Pkew Pkew Pkew is fighting off adulthood with cheap beer and Power Chords.
This summer I've been invited to four weddings, a handful of people I know have gotten pregnant, and I found out that my best friend from elementary school, the same friend who used to light his farts on fire and throw rocks at the local drugstore, has purchased his second home. I'm in my late twenties. By most accounts marriage, children, and home ownership should be a part of day-to-day life, but to be honest these things make me nervous. They all seem hopelessly adult. And no matter what I do, I have never really felt like an adult.
I had this thought in mind while prepping for my interview with pop-punkers Pkew Pkew Pkew. Earlier this month the Toronto four-piece released their self-titled full length, a nineteen-minute opus full of gang vocals and rift rock, that plays like an eleven track essay against growing up.
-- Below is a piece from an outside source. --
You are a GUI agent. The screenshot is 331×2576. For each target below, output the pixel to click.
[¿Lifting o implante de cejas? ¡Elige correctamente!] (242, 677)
The songs – which include titles like "Mid 20's Skateboarder" and "Let's Order a Pizza" – are comedic and fun, but at the same time hint at the existential, quarter-life, fear I've been reckoning with. My methods to deal with that fear have been to navel gaze and continuously worry. Pkew Pkew Pkew gets drunk and plays guitar with their friends. Their methods seem like a lot more fun.
I caught up with Pkew Pkew Pkew just before their sold-out record release show at The Smiling Buddha. After sound check we made our way to their van. As I put together my recording equipment guitarist Ryan McKinley reaches underneath one of the seats and pulls out a six-pack. He hands a beer to each of his band mates, tosses one in my direction, and I immediately ask whether or not it's practical for anyone over twenty five to play in a band. No chill.
"Well…I guess you could say what we're doing is a prolonged adolescence, but the only thing I've ever wanted to do was to play in a band," explains singer Mike Warne. "Sure, some people might see working a day job or living with multiple roommates as a kind of sacrifice but what else are we supposed to do?"
"Mike and I actually lived in the same room to save money," adds McKinley. "Like, we had separate beds but it was the same room. It was really cheap and when I think about that…yeah. We weren't there a lot, but still. Anyways, now we get to play songs we wrote and go on tour." He finishes his beer and laughs. "You make choices."
Pkew Pkew Pkew formed after Warne put out a Craigslist ad looking for like-minded musicians. McKinley was the only one that answered, replying with a link to a Myspace page filled with his punk covers of TV Show themes. The two quickly hit it off. They agreed that the local music scene was full of artists that were taking themselves too seriously, and while there was a lot of talent around, it didn't seem like anyone was having very much fun.
"We wanted to make songs that you could sing along to the first time you heard them," says McKinley. "We wanted the shows to be these really engaging experiences."
"I would write these lyrics about the stupid stuff that was happening in my life," adds Warne. "Like, these true stories that were going on. I was just trying to be honest and make stuff I would want to listen to, like the type of punk that we loved growing up."
People are listening. Pkew Pkew Pkew's earnest lyrics and power-pop sensibility has landed them opening spots for The Hold Steady and Diarrhea Planet, and the band is about to embark on their first American tour with PUP. While this seems like success from an outside perspective, Warne quickly puts everything in context.
"I'd love to be able to do this as my only job, but I had to work four shifts in a row to make sure I could get the time off for the tour. It's kind of like any of the songs I write. If there is going to be three really stupid lines, I want one really meaningful line at the end. If there is going to be three meaningful lines, I need at least one really stupid one. That's life. It's all a balance of things."
At the show that night the band took the stage and blared through their album in its entirety, along with a handful of b-sides, in less than half an hour. The crowd was made up of patrons my age and older, and they went off like they were in their teens. There were stage dives and high fives. There were pile-ups and sing-alongs. Towards the end of the set Pkew Pkew Pkew played a cover of The Bouncing Soul's True Believers and I decide to jump in the pit, despite carrying a messenger bag with my laptop, and wearing a pair of glasses. Someone picked me up and I threw my fist in the air as singer as the band hit the final notes. It was the most fun I've had at a concert in a long time and my back hurt for four days afterward. You make choices.